Les sondages donnaient sa formation politique au coude à coude avec les conservateurs du Parti populaire et les socialistes du PSOE.
L’un d’entre eux lui prédisait même la victoire.
Et même si Cuidadanos est passé de zéro député à 40 avec près de 14% des voix, le résultat a été décevant car les centristes ne peuvent être qu’une force d’appoint à la chambre des députés.
Surtout, ils ne peuvent pas prendre la tête d’une coalition gouvernementale, seule cas de figure acceptable pour Rivera de partager le pouvoir avec d’autres partis.
Et puis, Podemos, la confédération de partis d’extrême-gauche est arrivée devant Cuidadanos, en troisième position derrière le Parti populaire et le PSOE, autre déception pour les centristes.

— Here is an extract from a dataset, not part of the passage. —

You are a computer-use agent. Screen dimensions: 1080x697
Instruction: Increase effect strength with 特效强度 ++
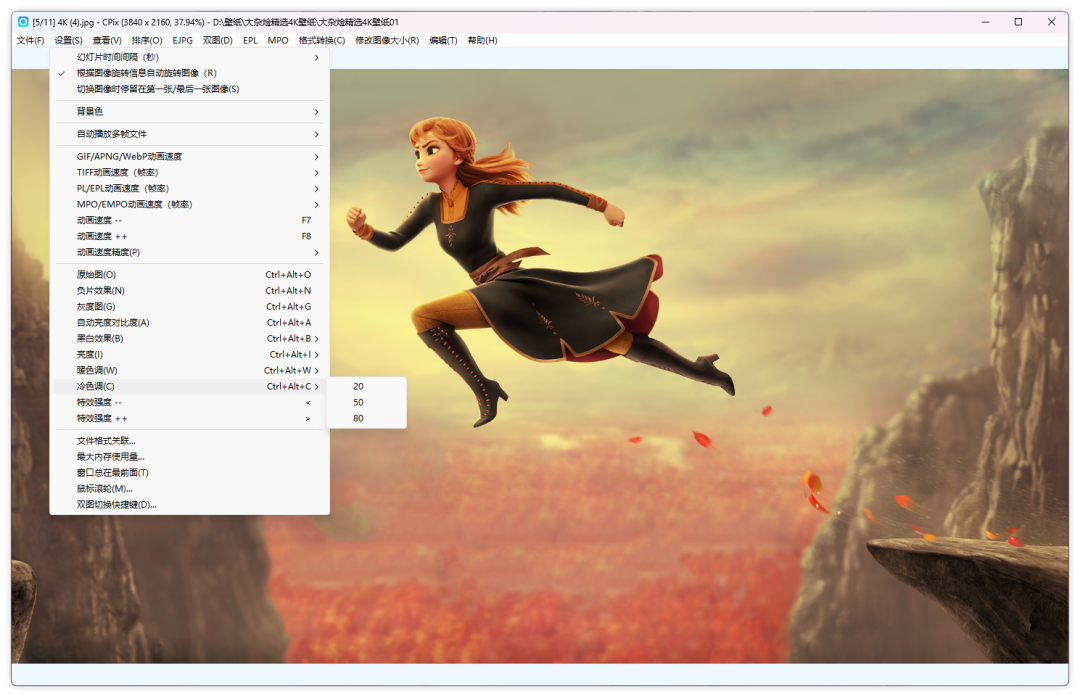pos(102,418)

Reste à savoir si le Centre, disparu dans les années 1980 après avoir été le courant dominant lors des premières élections libres suite à la mort de Franco et le rétablissement de la démocratie, avec Adolfo Suarez comme premier ministre, va s’implanter durablement dans le paysage politique espagnol ou s’il s’agit simplement d’un épiphénomène en rapport avec la situation économique et sociale que connaît actuellement l’Espagne.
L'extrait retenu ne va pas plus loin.